Manage Your Own Rental or Hire a Property Manager?
So you’re thinking about buying an investment property. The best case scenario is that the monthly rent covers the cost of your mortgage and other expenses, and puts some money in your pocket every month (making the investment cash flow positive). Some of the standard costs to consider with any rental property include:
- Mortgage Payments: Keep in mind that the higher your down payment, the lower your monthly mortgage payments will be, which means you have a much better chance at being cash flow positive with a high down payment.
- Strata Fees: Monthly maintenance fees for condos.
- Landlord Insurance: You will still need landlord insurance (and vacant insurance if the unit sits empty) to cover any potential problems.
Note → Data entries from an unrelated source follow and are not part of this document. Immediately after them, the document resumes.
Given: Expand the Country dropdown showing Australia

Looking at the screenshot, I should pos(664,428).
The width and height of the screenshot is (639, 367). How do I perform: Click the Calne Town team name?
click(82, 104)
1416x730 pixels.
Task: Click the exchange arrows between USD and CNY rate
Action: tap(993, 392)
Ensure that the tenant has their own insurance as well.
- Property Taxes: Payable twice a year.
- Utilities: You can have your tenant cover utilities.
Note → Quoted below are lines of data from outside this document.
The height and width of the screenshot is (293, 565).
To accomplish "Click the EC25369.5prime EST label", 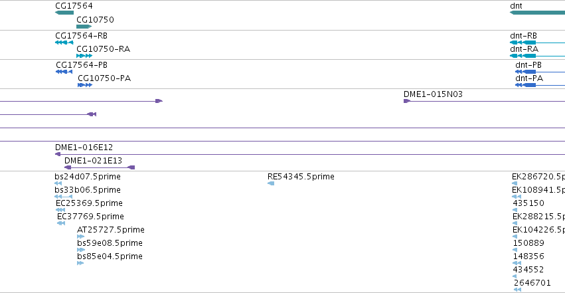I will [89, 203].
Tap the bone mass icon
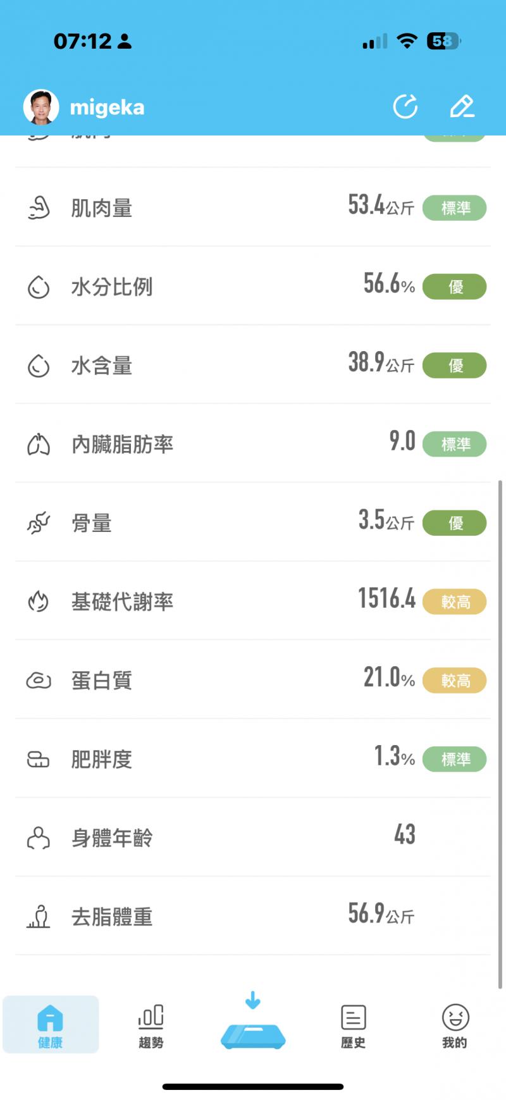 (x=39, y=523)
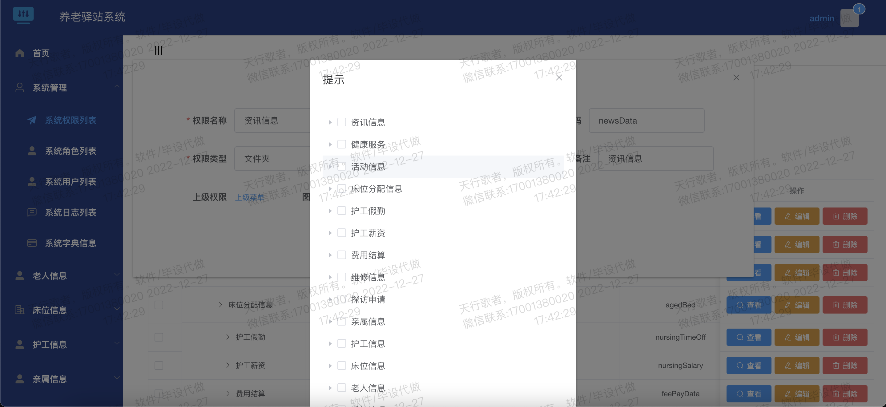Click 删除 button for nursingSalary row

[844, 365]
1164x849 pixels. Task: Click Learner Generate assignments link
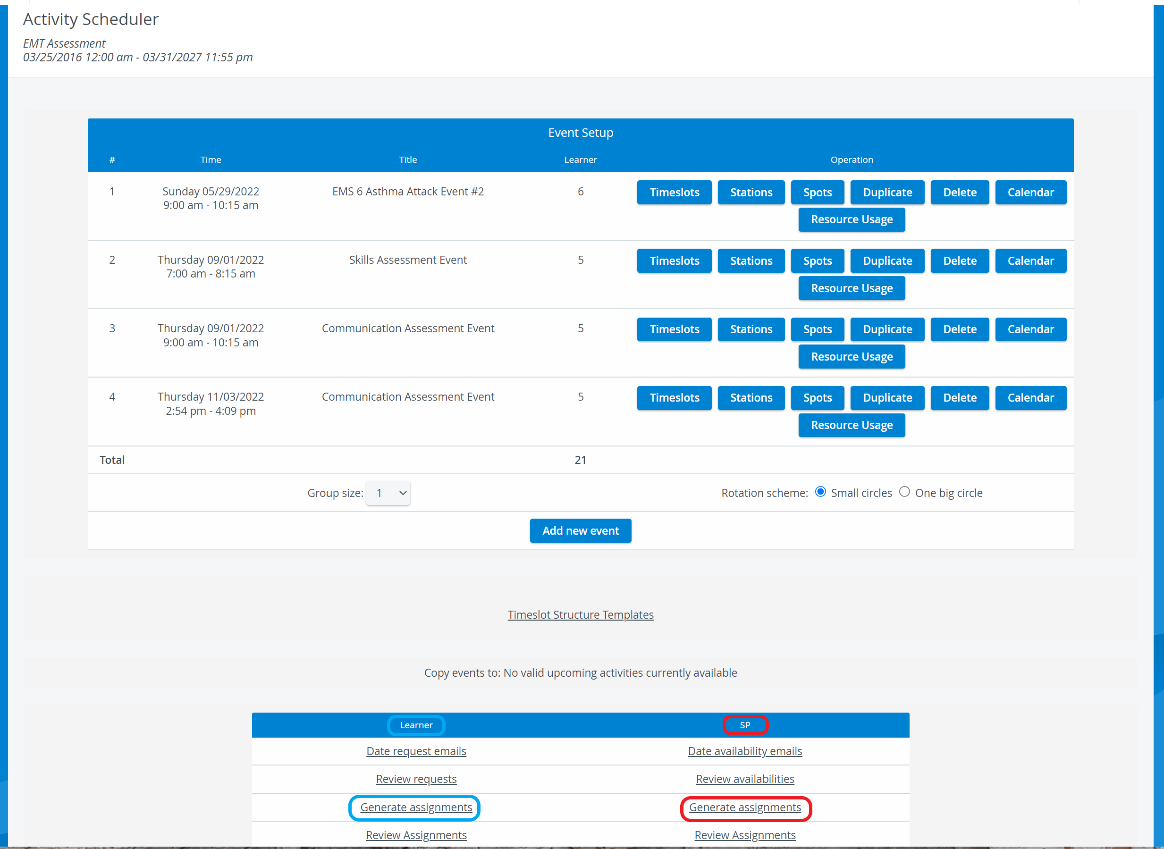click(416, 807)
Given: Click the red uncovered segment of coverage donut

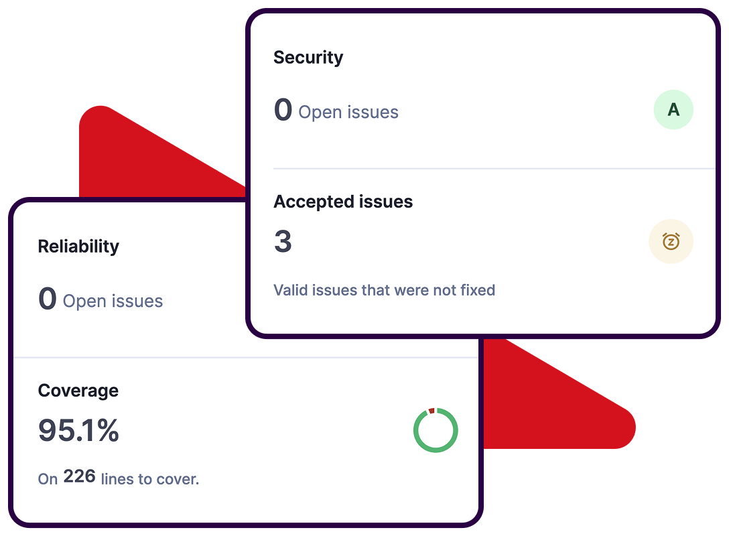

- Taxes: If this rental is a source of income, you’ll have to plan to pay taxes on your profit.
You will also have to plan for special levies, repair/maintenance to the property and vacancy, all of which can come up at any time.
The other big decision to consider is how to manage the property. You have two options when it comes to managing the rental:
1. Manage the property yourself, which entails finding new tenants, answering tenant inquiries, organizing repairs, collecting rent, ensuring the tenant follows building rules, educating yourself on landlord-tenant laws, etc.
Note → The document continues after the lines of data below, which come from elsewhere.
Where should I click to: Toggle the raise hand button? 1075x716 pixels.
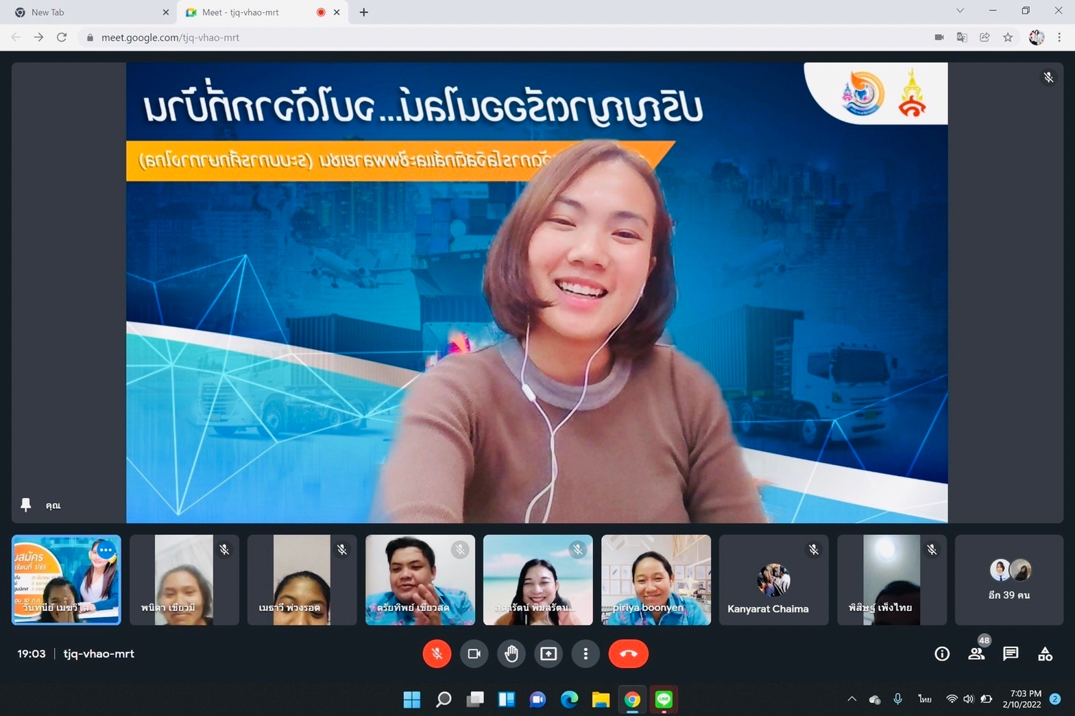pos(511,654)
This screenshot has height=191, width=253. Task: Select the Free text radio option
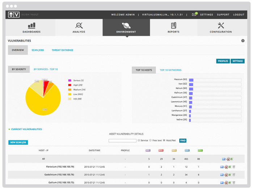pyautogui.click(x=150, y=140)
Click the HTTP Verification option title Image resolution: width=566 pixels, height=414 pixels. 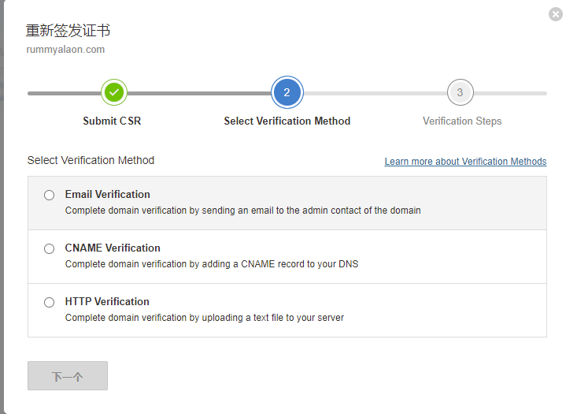[x=107, y=302]
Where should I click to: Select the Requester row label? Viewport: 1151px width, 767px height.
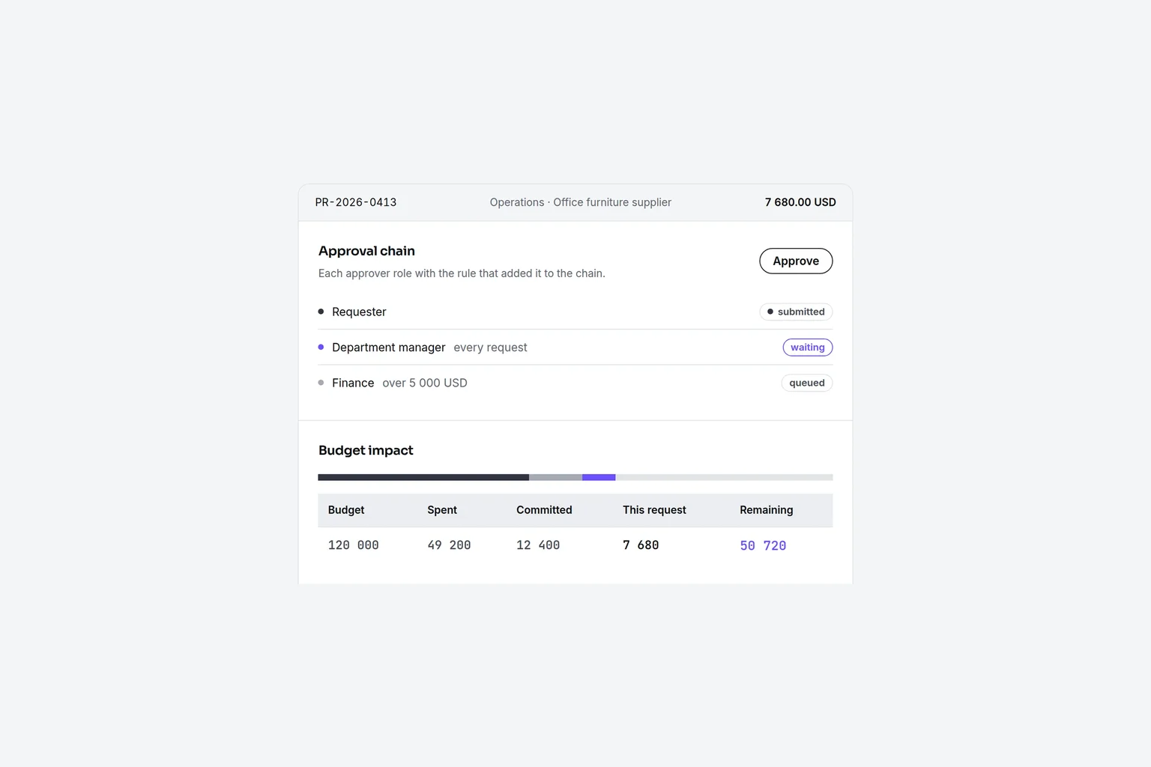359,312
2. Use the services of a property manager, which entails paying the property manager an initial monthly fee then a portion of the rent so that they take care of every other aspect of the rental on your behalf.
Hiring a Property Manager
There are many factors that go into deciding to hire a property manager. The biggest reason why people hire a property manager is that they aren’t in town to handle the rental personally, and make the very smart decision to have a trusted professional handle every aspect of the rental. Hiring a property manager is also a good idea if you don’t have the time to deal with tenants (perhaps you travel a lot of work?) or a lack of knowledge when it comes to property maintenance and landlord-tenant relationships.
In order to hire a property manager, you need to do some research. You are looking to develop a long term, trustworthy relationship with an individual who will manage one of your largest investments. First things first, ask for any referrals. Your realtor should have a very good reference available to you, and if they haven’t worked with property managers in the past, some of their fellow realtors likely have. Otherwise, ask friends, family or coworkers for recommendations, and do a google search for qualified licensed persons. Second, interview multiple agents to get a sense of how they work, what they offer (including marketing), their price structure, their contracts and their knowledge of landlord-tenant relationships.
Every property manager may have different pricing structures, but here is a fairly standard example:
- Initial Property Management Fee: 50% of the First Months Rent
- This should cover tenant placement services, marketing, move in inspections, and more.
- Monthly Fee: 6% of the Monthly Rent (Double for Furnished Properties)
- This should cover rent collection, emergency on-call, rental increase, lease renewals, inspections, strata issues, repairs and more.